I'm currently trying to implement an AVX2 version (Haswell CPU) of some existing scalar code of me. Which implements a step like this:
struct entry {
uint32_t low, high;
};
// both filled with "random" data in previous loops
std::vector<entry> table;
std::vector<int> queue; // this is strictly increasing but
// without a constant delta
for (auto index : queue) {
auto v = table[index];
uint32_t rank = v.high + __builtin_popcount(_bzhi_u32(v.low, index % 32));
use_rank(rank); // contains a lot of integer operations which nicely map to avx2
}
I've implemented this with 2 gather instructions that each load a int32 like this:
__m256iv_low = _mm256_i32gather_epi32 (reinterpret_cast<int *>(table.data()) + 0, index, 8);
__m256i v_high = _mm256_i32gather_epi32 (reinterpret_cast<int *>(table.data()) + 1, index, 8);
Is there a faster way two load those values ? I have thought about using 2 64 bit loads (which issue only half the amount of reads => less traffic for the execution ports) and then shuffle the resulting vectors to get v_low and v_high for example but sadly as far as I can tell most shuffle functions only allow to shuffle 128 bit separately.
Edit for Paul R:
This code is part of a substring enumeration routine using the Burrows Wheeler Transform that I use in my compression algorithm. table
contains rank data on a bit vector. The high part contains the number of ones in the previous entries and the lower part gets masked out and popcounted then added to get the final number of set bits in front of the given index. Afterwards a lot more computation happens that is luckily nicely parallelizable.
The deltas in the queue are very high in the beginning and the end (due to the nature of the algorithm).
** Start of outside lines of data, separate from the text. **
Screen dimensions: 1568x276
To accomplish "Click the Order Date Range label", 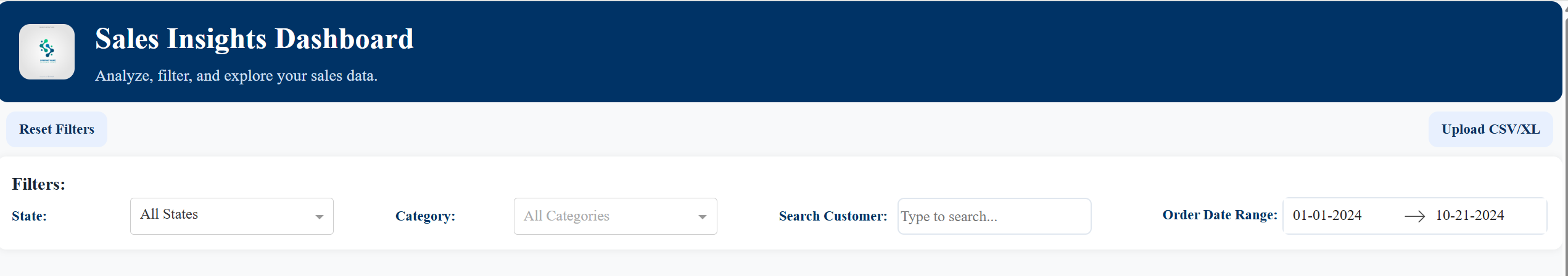I will tap(1219, 215).
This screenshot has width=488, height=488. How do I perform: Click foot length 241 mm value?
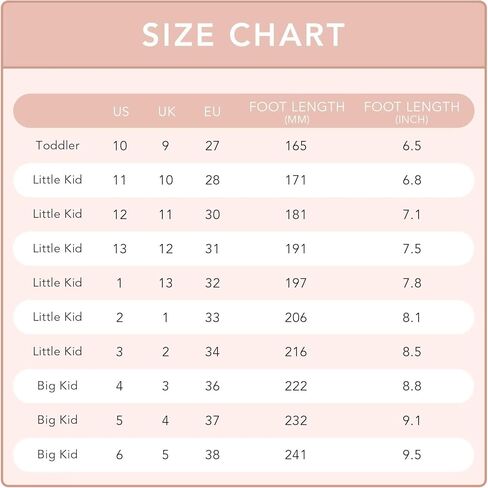click(296, 455)
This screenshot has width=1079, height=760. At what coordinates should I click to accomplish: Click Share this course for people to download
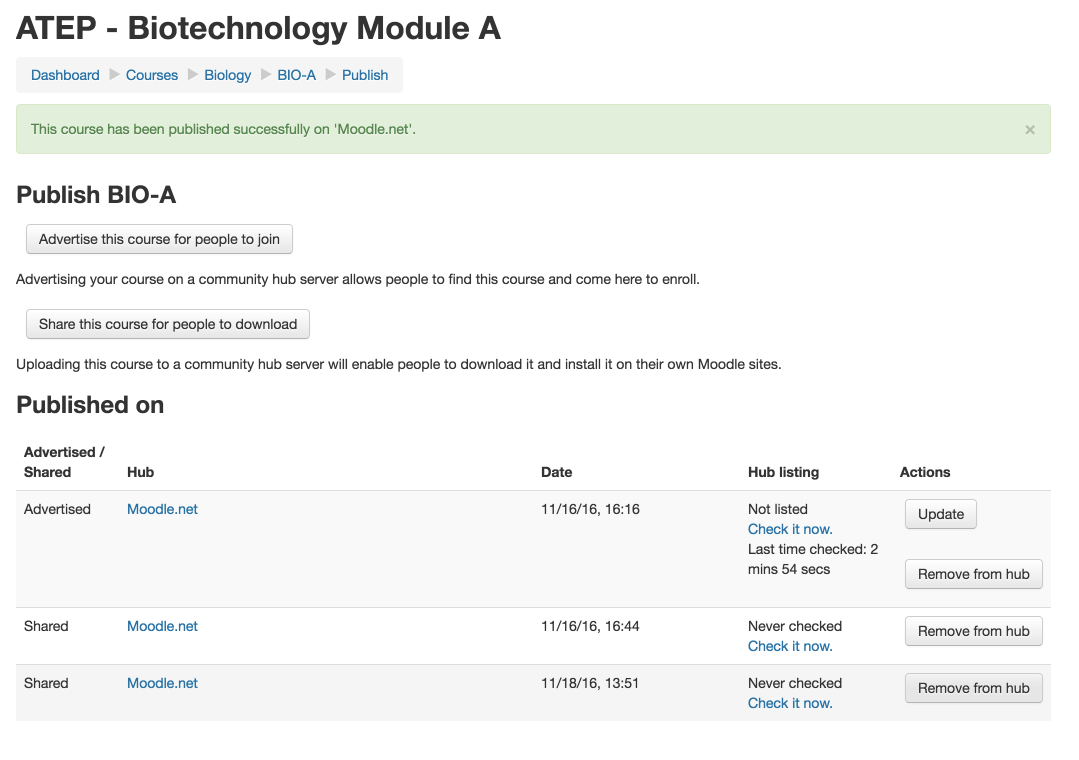click(168, 324)
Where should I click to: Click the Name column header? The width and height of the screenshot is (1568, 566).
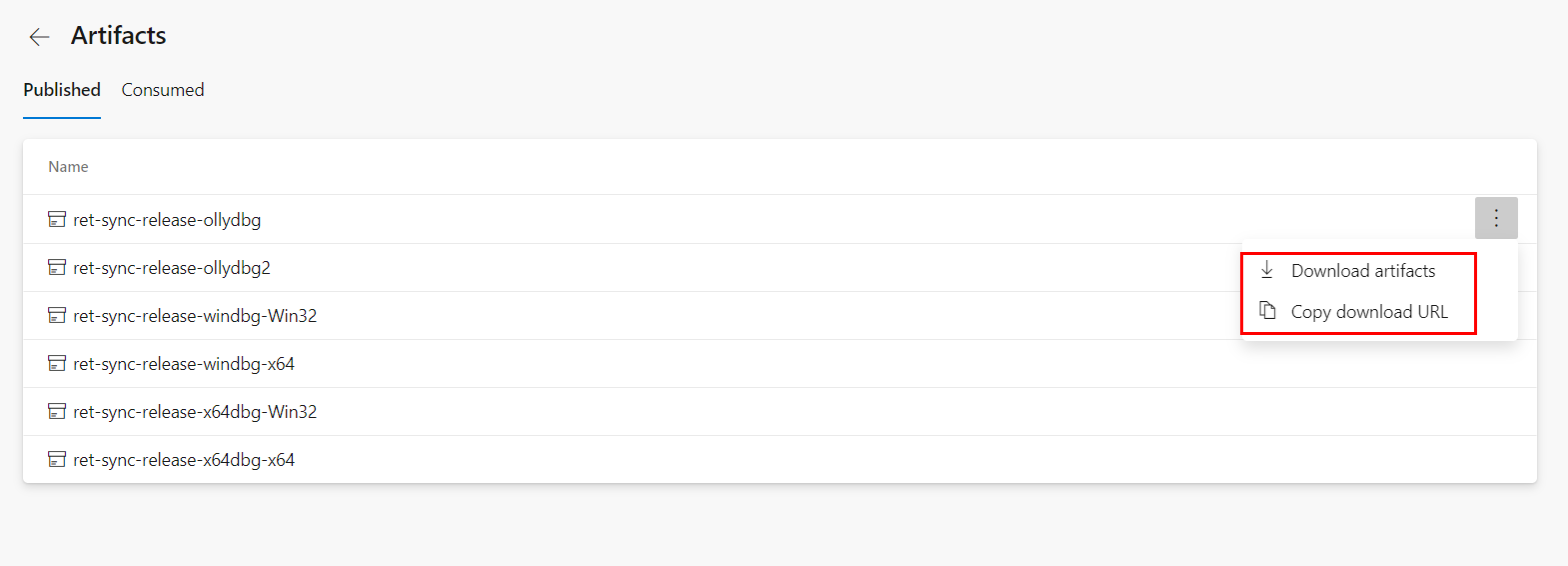click(68, 167)
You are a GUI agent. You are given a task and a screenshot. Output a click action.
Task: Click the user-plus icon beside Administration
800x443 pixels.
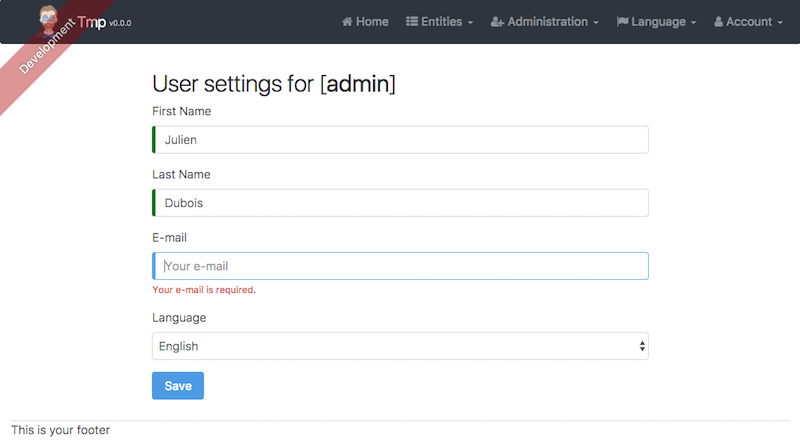(x=497, y=22)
This caused a lot of cache misses and is the reason why I switched from SoA to AoS using shifts to reduce the pressure on the load ports in the scalar code.
Using SoA would also result in the same independent gather instructions but would double the amount of accessed cache lines.
Edit (partial answer):
I tried using two _mm_i32gather_epi64
to half the number of memory accesses (and therefore the cycles, see here).
__m256i index; // contains the indices
__m128i low = _mm256_extractf128_si256(index, 0);
__m128i high = _mm256_extractf128_si256(index, 1);
__m256i v_part1 = _mm256_i32gather_epi64(reinterpret_cast<long long int*>(table.data()), low , 8);
__m256i v_part2 = _mm256_i32gather_epi64(reinterpret_cast<long long int*>(table.data()), high, 8);
which loads my data into two ymm registers this format (no c++):
register v_part1:
[v[0].low][v[0].high][v[1].low][v[1].high][v[2].low][v[2].high][v[3].low][v[3].high]
register v_part2:
[v[4].low][v[4].high][v[5].low][v[5].high][v[6].low][v[6].high][v[7].low][v[7].high]
Is there an efficient way to interleave them in order to obtain the original format:
register v_low:
[v[0].low][v[1].low][v[2].low][v[3].low][v[4].low][v[5].low][v[6].low][v[7].low]
register v_high:
[v[0].high][v[1].high][v[2].high][v[3].high][v[4].high][v[5].high][v[6].high][v[7].high]